As I cleaned and sorted, I began to imagine the day that this bin would be opened again.  I pictured it being a rainy day, my sons sitting on the floor with their own little ones.  Maybe they would begin talking about the things they used to build.  Maybe they would talk about events that inspired them to build.  There would be lots of memories.  Lots of good memories.

I was suddenly reminded of my own childhood days of rummaging through my grandmother’s button box.  It was a real treat to examine the buttons one by one.  It was especially exciting to find other things in the box that had nothing to do with buttons.  A small china doll.  A tiny replica of a vintage oatmeal canister.  Somehow these things had extra importance:  they really didn’t belong with buttons.  It was a mystery why they were in there.  Apparently I liked it that way, because I never asked my grandmother why these unrelated items were in the button box.

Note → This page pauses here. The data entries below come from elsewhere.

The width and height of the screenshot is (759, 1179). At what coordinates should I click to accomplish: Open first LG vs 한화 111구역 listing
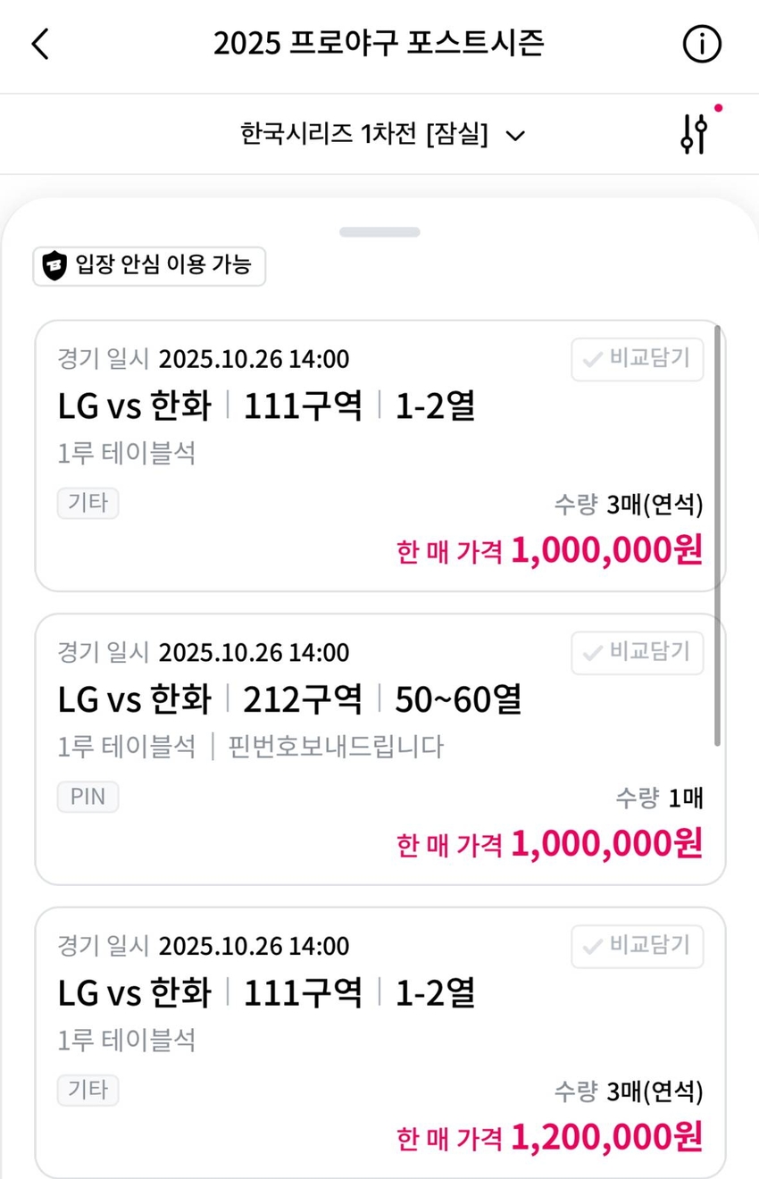pyautogui.click(x=268, y=407)
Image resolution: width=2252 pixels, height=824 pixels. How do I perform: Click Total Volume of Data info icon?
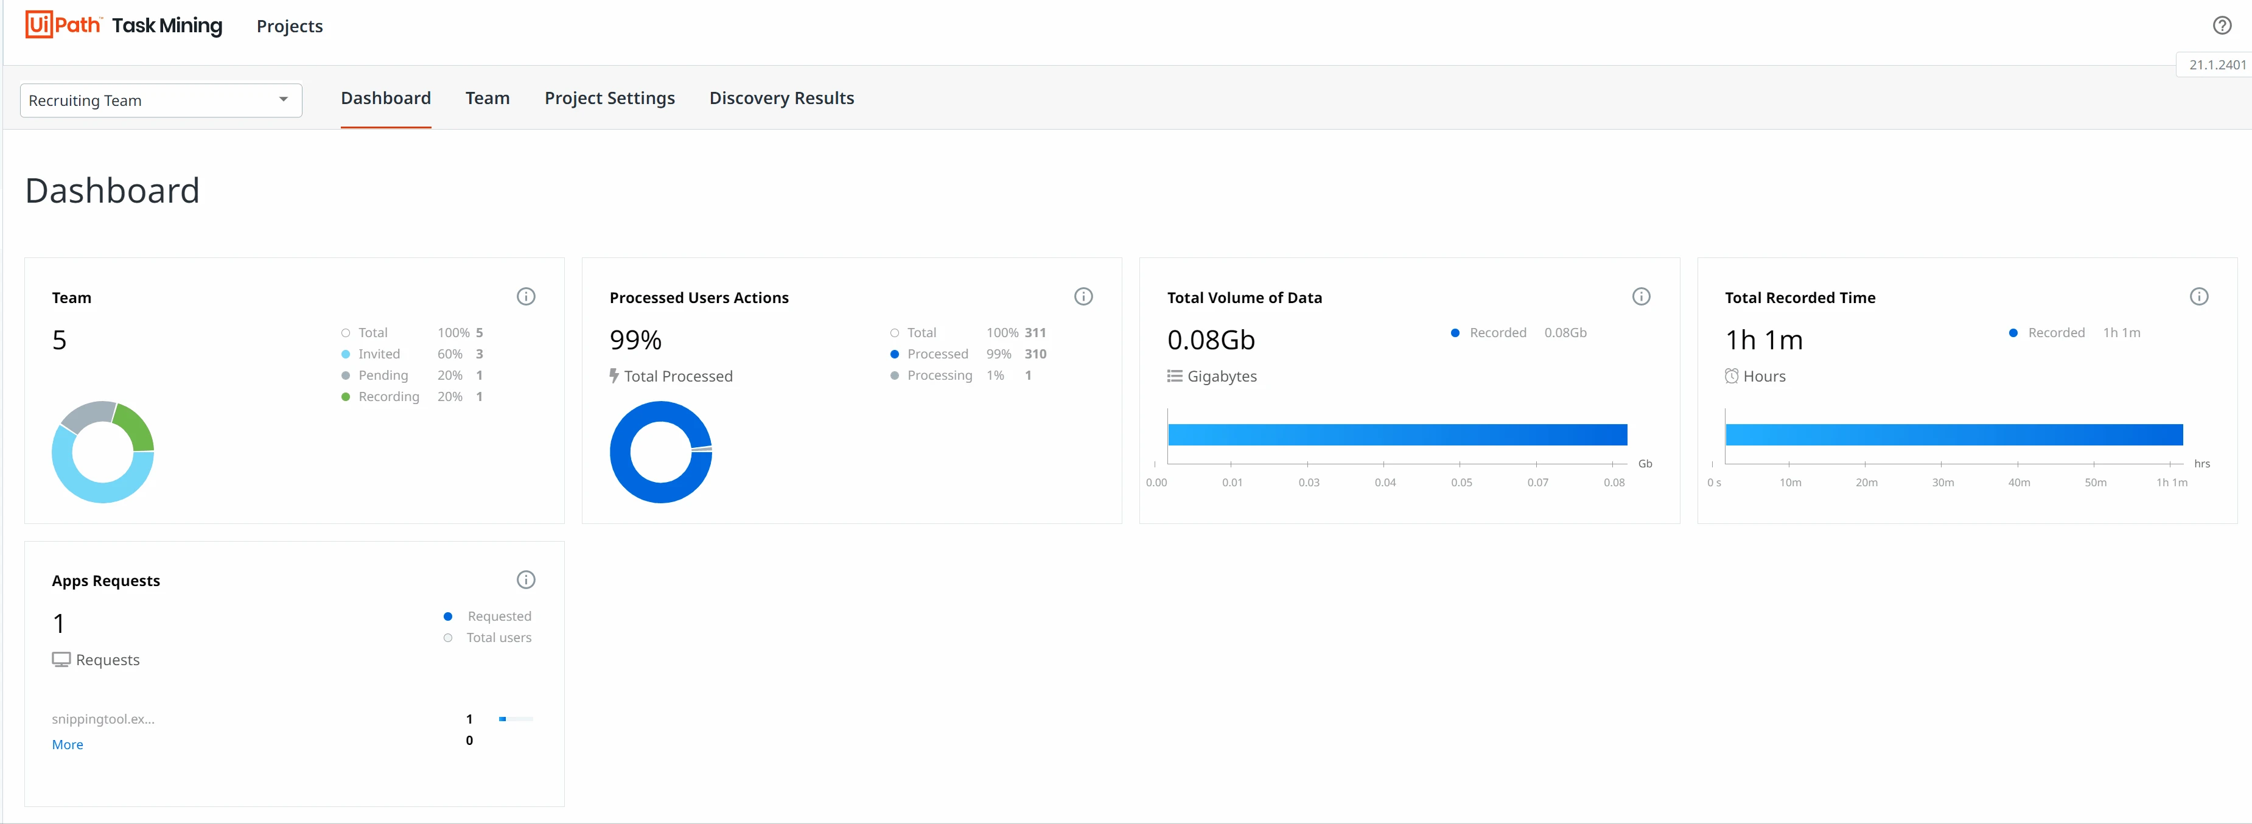[1641, 296]
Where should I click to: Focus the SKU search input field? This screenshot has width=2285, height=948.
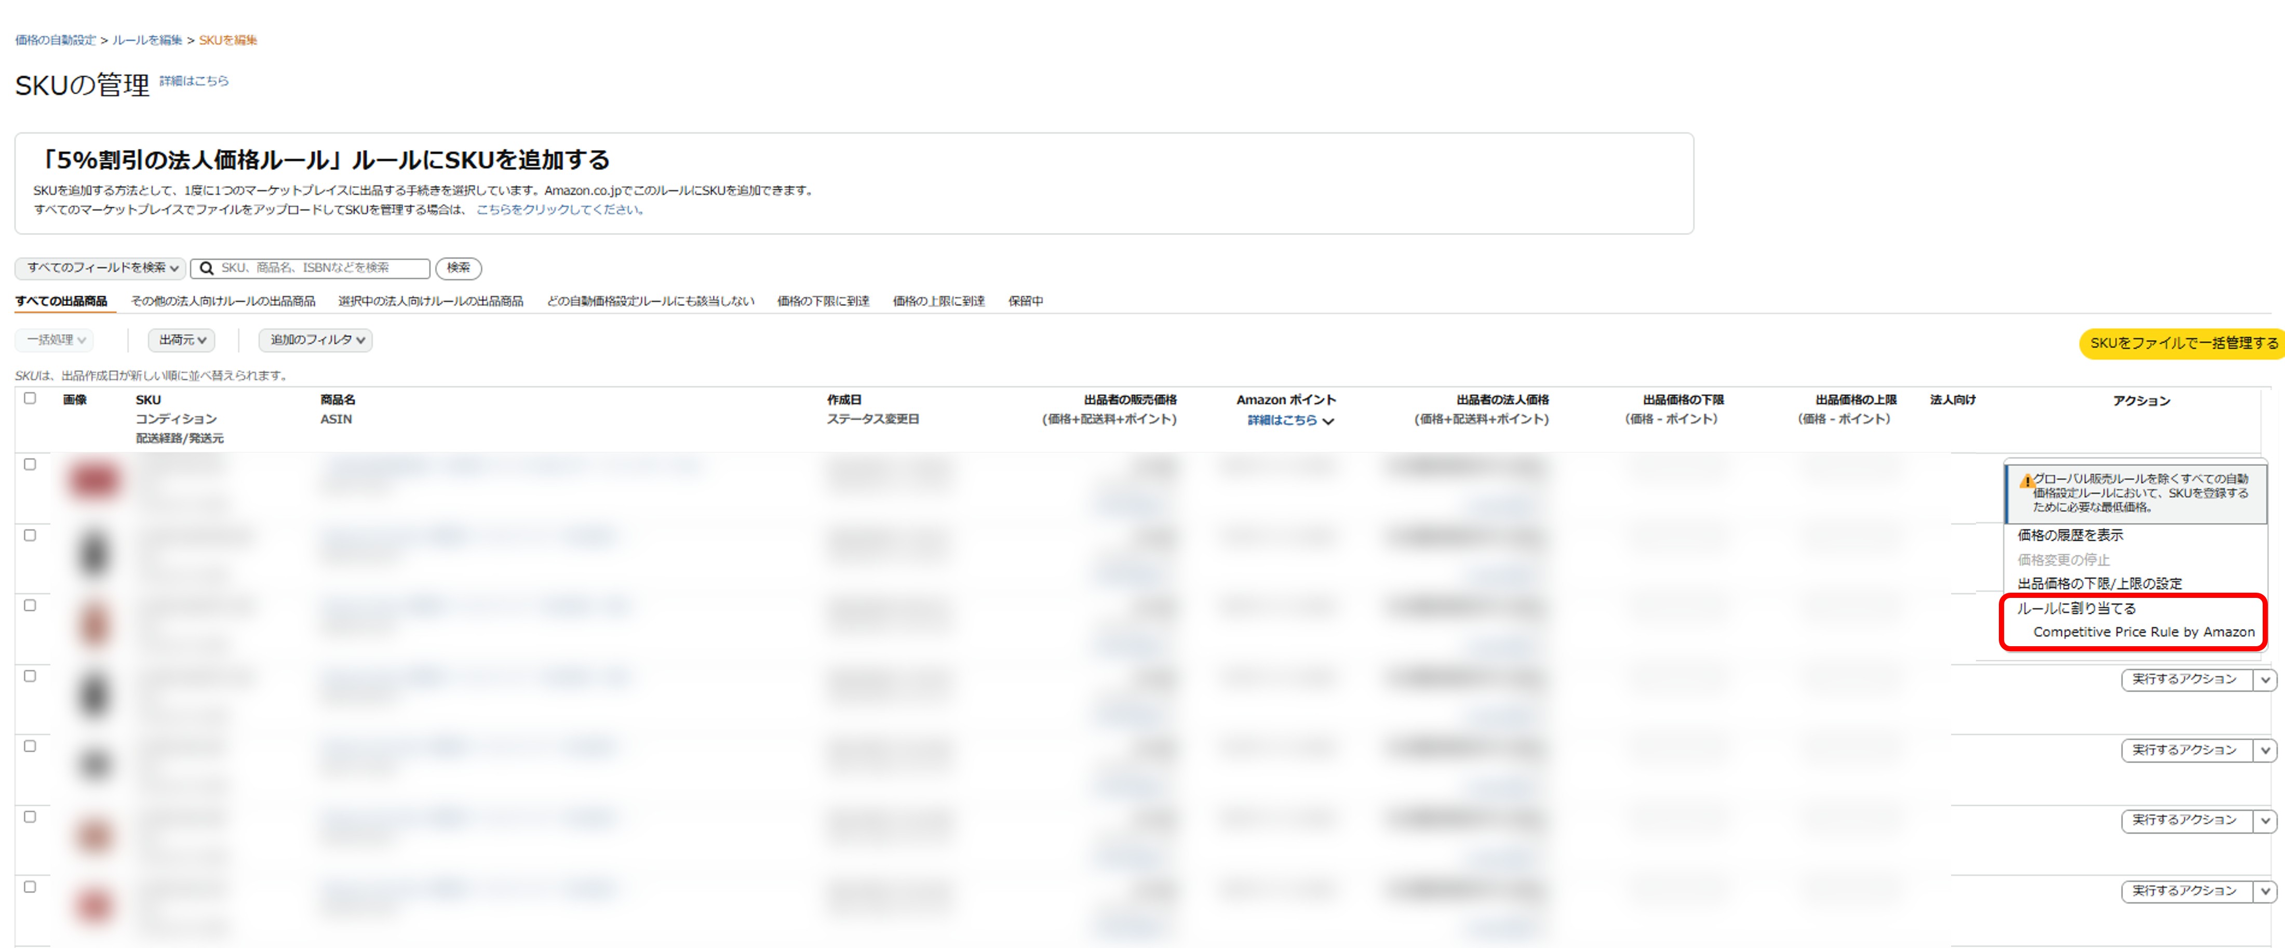point(319,268)
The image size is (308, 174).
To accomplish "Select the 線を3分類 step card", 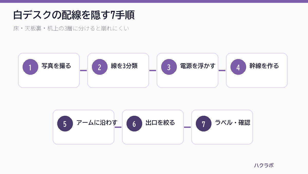I will pos(118,70).
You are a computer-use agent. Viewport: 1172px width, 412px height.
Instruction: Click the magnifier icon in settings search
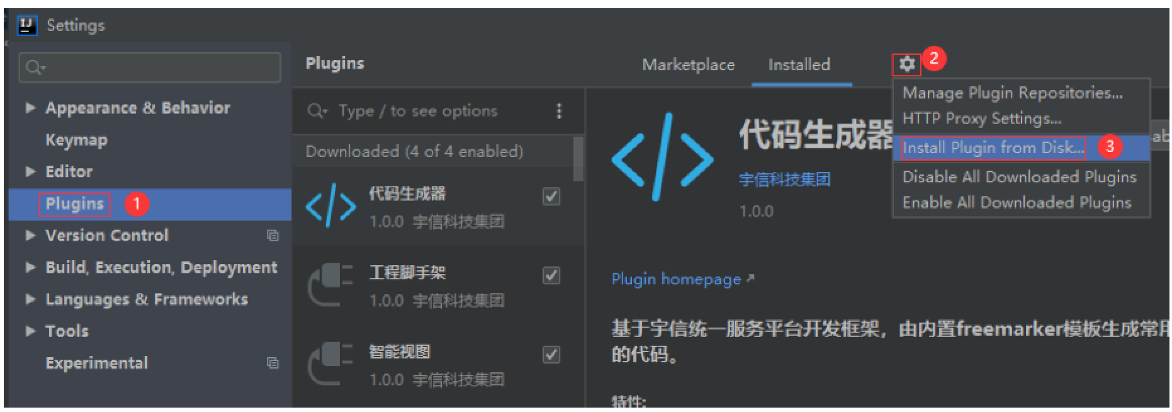tap(35, 67)
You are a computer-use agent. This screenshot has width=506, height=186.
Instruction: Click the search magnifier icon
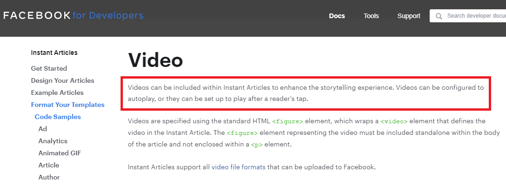pos(439,16)
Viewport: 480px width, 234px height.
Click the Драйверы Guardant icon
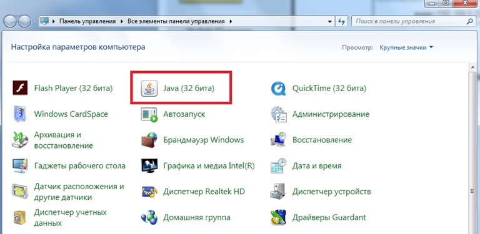click(279, 218)
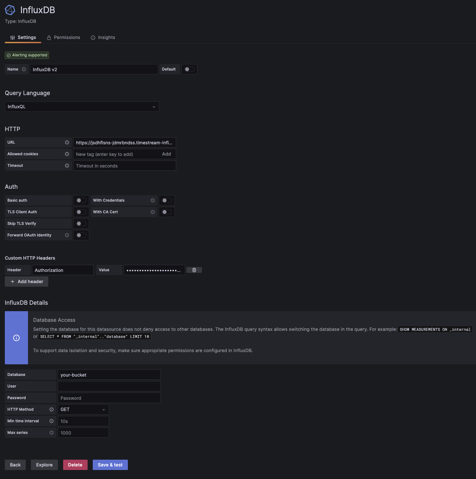Viewport: 476px width, 479px height.
Task: Click the Allowed cookies info icon
Action: tap(67, 154)
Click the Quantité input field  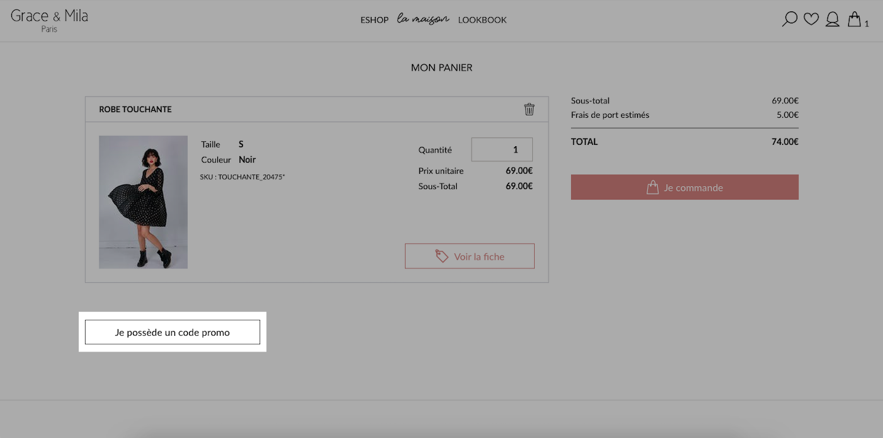[502, 149]
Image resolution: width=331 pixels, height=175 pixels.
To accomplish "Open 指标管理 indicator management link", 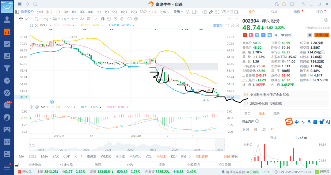I will (202, 156).
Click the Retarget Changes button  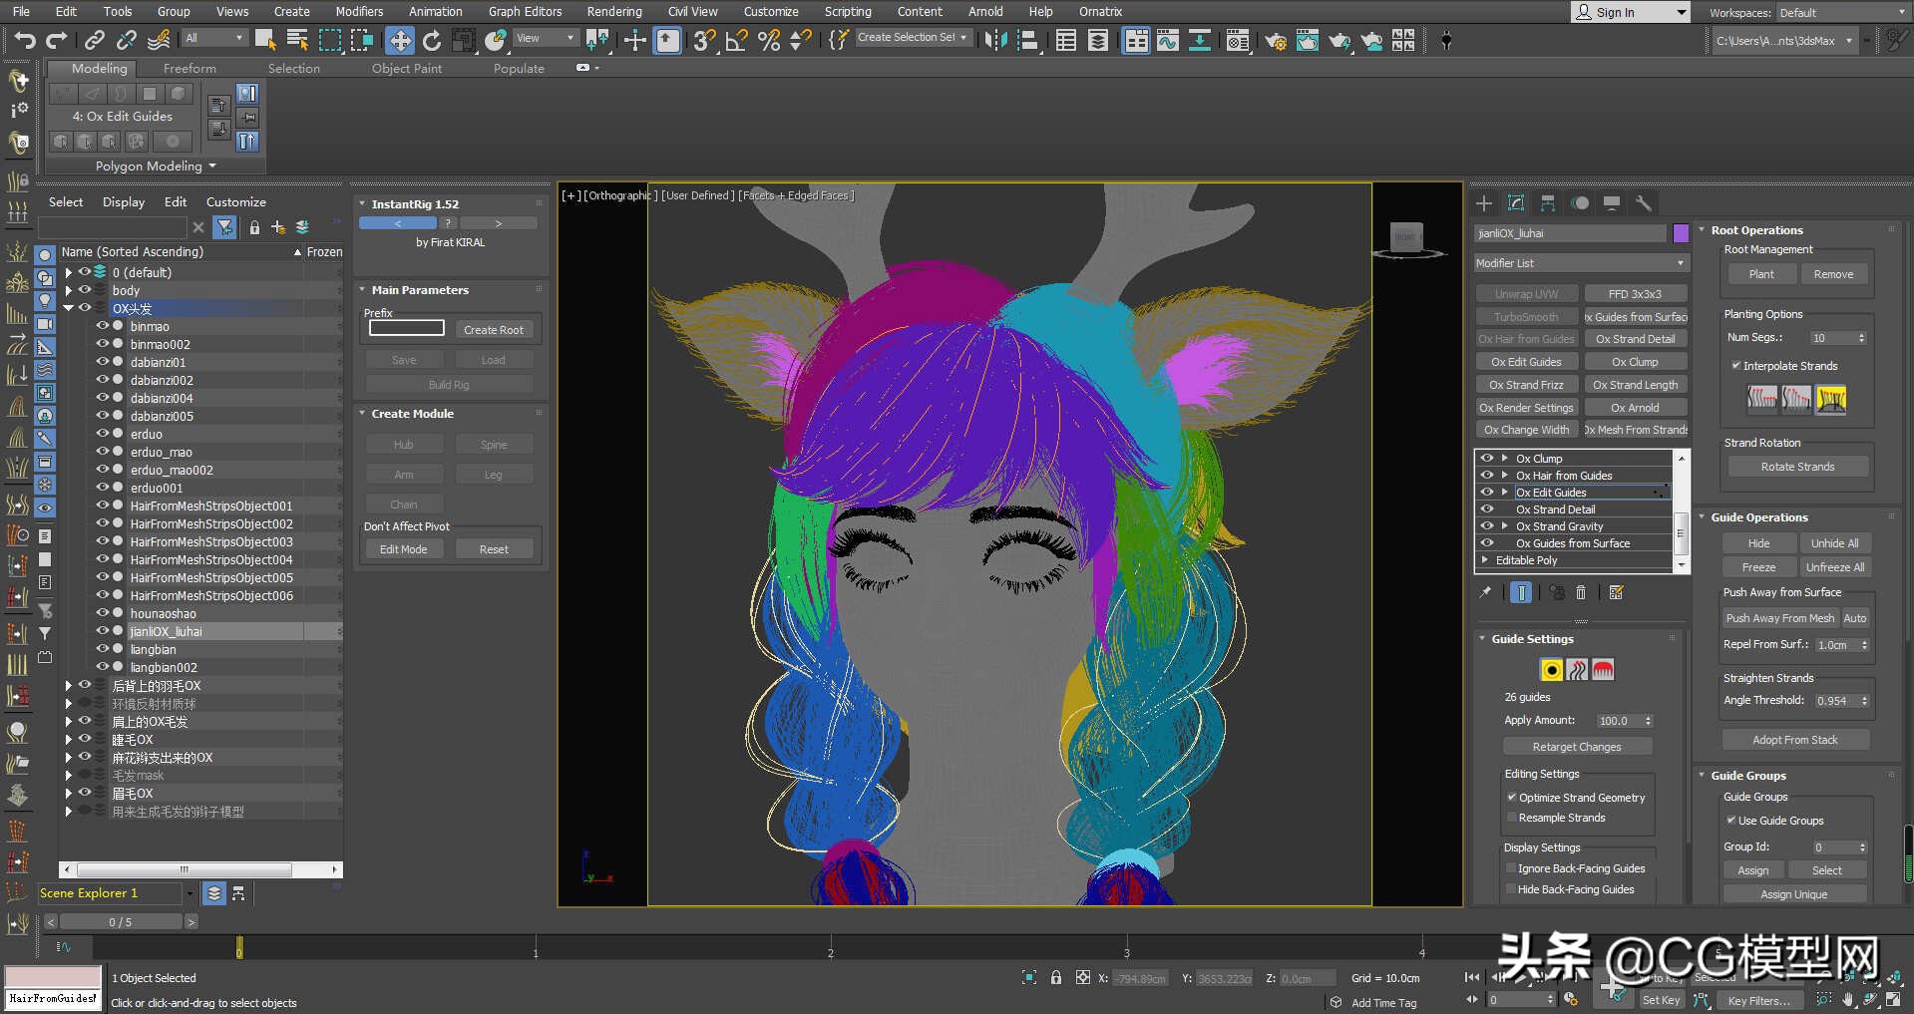pos(1577,747)
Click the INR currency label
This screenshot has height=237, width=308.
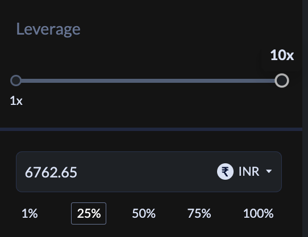[x=249, y=172]
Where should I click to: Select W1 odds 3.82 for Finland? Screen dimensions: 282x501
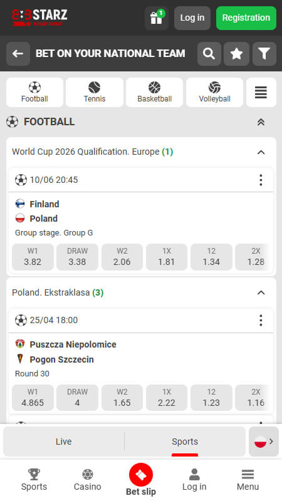point(33,257)
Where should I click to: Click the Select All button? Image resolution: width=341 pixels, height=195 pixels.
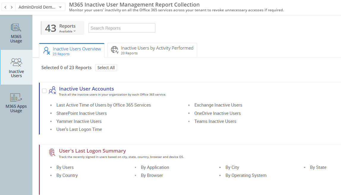pyautogui.click(x=106, y=68)
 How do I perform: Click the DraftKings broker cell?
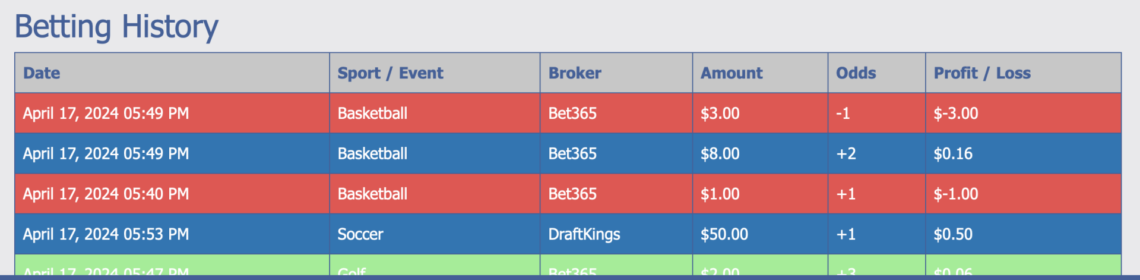[x=584, y=234]
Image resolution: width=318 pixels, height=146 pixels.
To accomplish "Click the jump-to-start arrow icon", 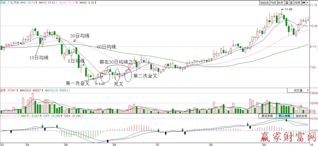I will [x=304, y=3].
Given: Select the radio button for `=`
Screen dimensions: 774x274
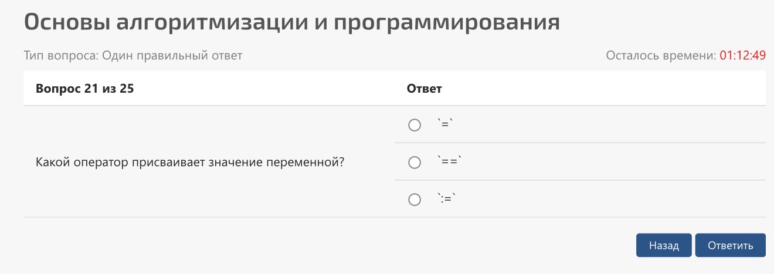Looking at the screenshot, I should 415,125.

That’s when it hit me:  I would make the Lego storage bin into our very own Time Capsule, like the button box.  Matchbox cars and Micro machines went back in, as well as small airplanes.  Little items that might trigger big memories.  I placed some of the coins back into the box, in the hopes that one day a small child might look in awe at the old coins…his or her own ‘buried treasure’ found in the Lego bin.  Sometimes just a small bit of chaos is all we need to liven things up a bit.

It was quietly reassuring that one day these items will be loved again.  One day we will once again hear the familiar sound of small pieces of plastic being excitedly raked around in the search for a specific Lego.  The sound of creativity.  It is my fervent prayer that it is a sound we both will hear.